OLR Bill Analysis

SB 816

AN ACT CONCERNING CHILD SUPPORT COLLECTIONS.

SUMMARY:

By law, the state (through an arrangement with the Internal Revenue Service) must intercept federal income tax refunds from child support obligors who owe past-due support (arrearages). The amount withheld is distributed based on a priority schedule in federal law. Until 2005, federal law required that any arrearages collected on behalf of families formerly receiving Temporary Assistance for Needy Families (TANF)-funded cash assistance (Temporary Family Assistance or TFA in Connecticut) went first to the state, with the remainder going to the custodial parent and the state. Currently, federal law allows states to choose whether to pay the family the collected arrearage first or use the pre-2005 rule. This bill explicitly allows the state to give the intercepted support first to the custodial parent, with any remainder going to the state and family. Under current law, the state has this option but has not exercised it.

EFFECTIVE DATE: October 1, 2009

FEDERAL TAX OFFSETS FOR PAST DUE SUPPORT

The law requires the state and federal government to withhold tax refunds from child support obligors who owe past-due support. This withholding (called an offset) is for obligors owing $ 150 or more in cases in which the custodial parent received TFA, or $ 500 or more in non-TFA cases. Currently, the amount withheld for former TFA cases is paid to the state.

_EXERCISE INPUTS_
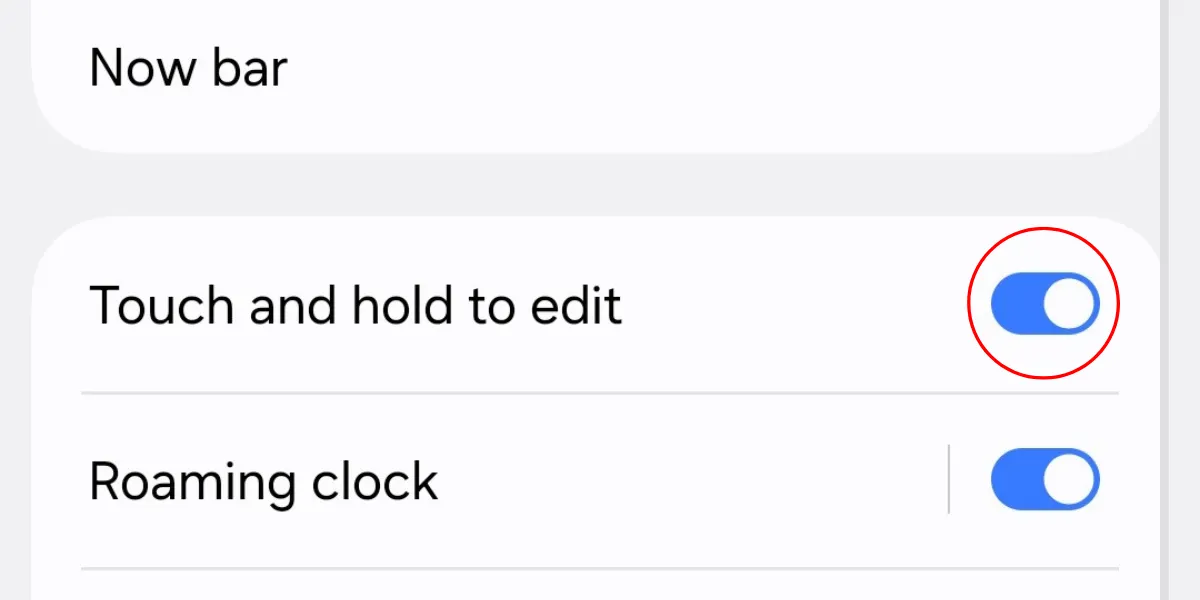Click blue track of Touch and hold switch

click(x=1012, y=304)
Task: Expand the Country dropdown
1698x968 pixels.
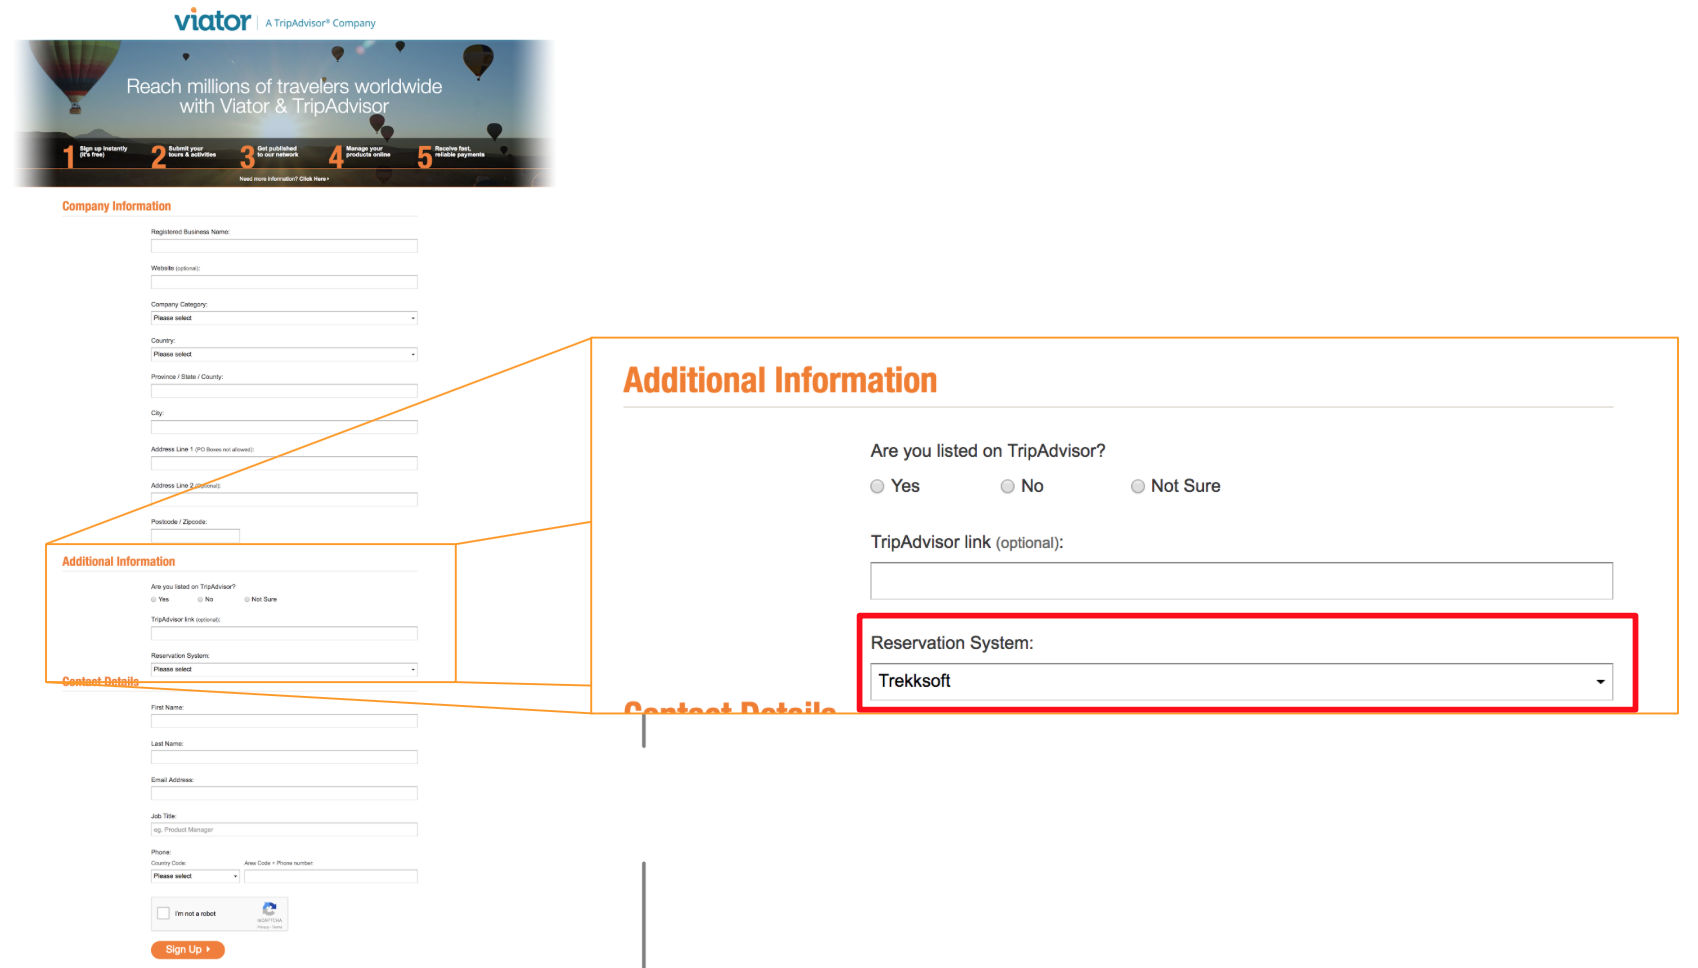Action: pyautogui.click(x=284, y=354)
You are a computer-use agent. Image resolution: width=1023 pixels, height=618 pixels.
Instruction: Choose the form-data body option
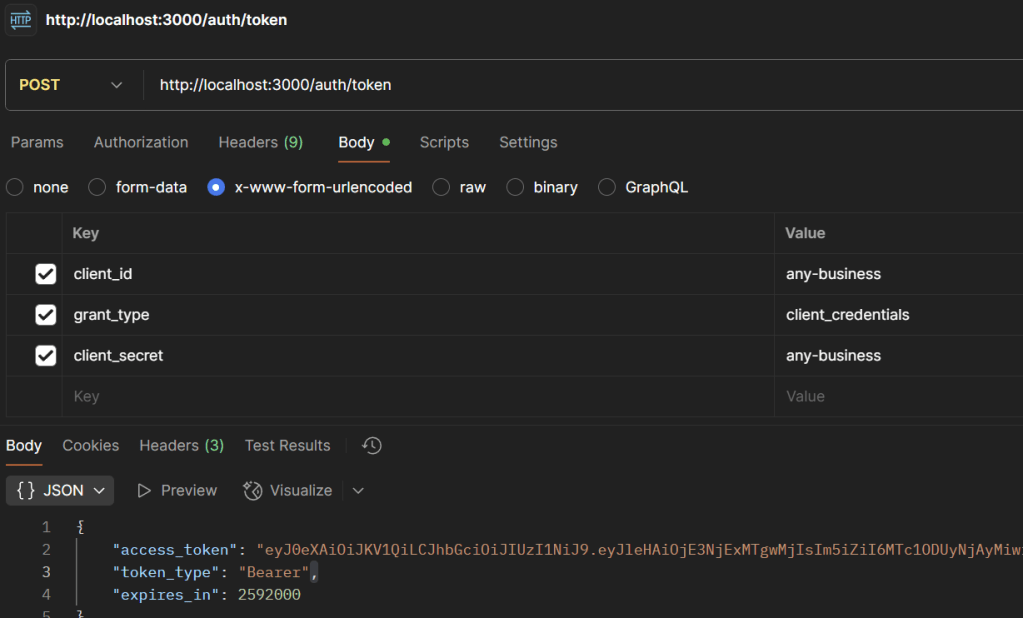coord(97,187)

_TASK REQUIREMENTS_
A. Please retype the listing, beginning at the line that contains "You are a computer-use" and going through the end of the listing, and leave the pictures out.
B. Continue the bill analysis on child support collections from where it stops.
The bill analysis and the listing have nothing to do with each other.

_EXERCISE RESULTS_
A.
You are a computer-use agent. Image resolution: width=1023 pixels, height=618 pixels.
Instruction: Choose the form-data body option
coord(97,187)

B.
Under the bill, any collected support must be distributed in accordance with two separate provisions enacted in the federal 2005 Deficit Reduction Act (DRA). One provision establishes an alternate tax intercept distribution to the one in prior law for families that previously received cash assistance (42 USC § 657). Specifically, it requires states that choose this option to first pay to the custodial parent any excess amount (i. e. , beyond what is owed for current support) necessary to satisfy support arrearages that have not been assigned to the state. (As a condition of receiving assistance, cash assistance recipients must assign to the Department of Social Services (DSS) their right to child support accruing while they receive assistance. ) This provision also allows states to pass through this support to families and not pay the federal government its share of the collection regardless of whether it has been assigned (the federal government subsidizes state child support enforcement programs).

The other provision requires states, in the child support enforcement state plans that they must submit to the federal government, to include whether they have elected to use the new distribution option or will continue to use the old one, which favors the state (42 USC § 654).

Current law requires that the tax offsets be distributed as required by Title IV-D of the Social Security Act. Title IV-D is a large body of federal law governing child support enforcement, and in which the two sections cited above now reside.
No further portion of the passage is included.